HukumKriminal

Diduga Pengacara Kontroversial Trinov Fernando Sianturi Kembali Tuai Kecaman, Pernyataan Dinilai Melampaui Batas!

33
Diduga Pengacara Trinov Fernando Sianturi, S.H., kembali menjadi sorotan publik, setelah dirinya melontarkan pernyataan kontroversial yang dinilai melampaui batas dan meresahkan masyarakat. Selasa (21/10/2025). Beberapa waktu yang lalu.

SNU//Medan – Diduga Pengacara Trinov Fernando Sianturi, S.H., kembali menjadi sorotan publik, setelah dirinya melontarkan pernyataan kontroversial yang dinilai melampaui batas dan meresahkan masyarakat. Selasa (21/10/2025). Beberapa waktu yang lalu.

Kritik keras datang dari berbagai kalangan, termasuk organisasi pers dan praktisi hukum, menyusul komentarnya terhadap aksi damai wartawan di Polda Sumatera Utara beberapa waktu lalu.

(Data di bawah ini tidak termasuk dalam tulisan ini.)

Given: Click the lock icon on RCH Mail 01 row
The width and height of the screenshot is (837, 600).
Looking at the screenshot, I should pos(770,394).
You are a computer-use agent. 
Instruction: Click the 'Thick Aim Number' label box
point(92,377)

Menurut Ketua DPW Asosiasi Pewarta Pers Indonesia (APPI) Sumatera Utara, Hardep, mengecam keras pernyataan Trinov yang mempertanyakan legalitas aksi damai wartawan tersebut.

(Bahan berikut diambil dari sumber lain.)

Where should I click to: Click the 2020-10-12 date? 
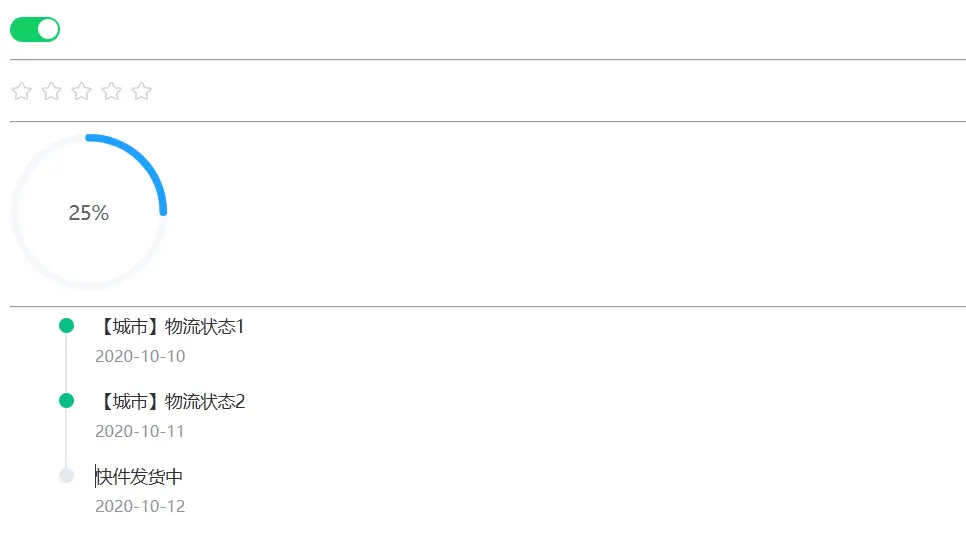tap(140, 506)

“Seorang pengacara kok tidak mengerti hukum? Seharusnya pelajari dulu UU tentang penyampaian pendapat di muka umum. Jangan repot dulu bicara soal UU Pers. Wartawan yang melakukan aksi itu juga bagian dari masyarakat yang dilindungi undang-undang,” tegas Hardep saat ditemui di salah satu kafe di Jalan Amir Hamzah, Medan, Kamis (23/10/2025).

Hardep menegaskan, menyampaikan aspirasi di depan umum merupakan hak konstitusional warga negara yang dijamin oleh UUD 1945 dan UU No. 9 Tahun 1998 tentang Kemerdekaan Menyampaikan Pendapat di Muka Umum, selama dilakukan sesuai prosedur dan mendapatkan izin dari kepolisian.

Trinov juga menuai kecaman setelah menyatakan bahwa “syarat menjadi negara maju tahun 2045 adalah memiliki wartawan yang berintegritas dan profesional.”
 

Pernyataan tersebut, menurut Hardep, sangat tidak relevan dan terkesan arogan.

“Pemerintah sudah jelas menjabarkan syarat menjadi negara maju: peningkatan kualitas SDM, pertumbuhan ekonomi, penguatan keuangan, pengembangan infrastruktur dan teknologi, serta reformasi birokrasi. Tidak ada yang menyinggung soal wartawan,” ujar Hardep.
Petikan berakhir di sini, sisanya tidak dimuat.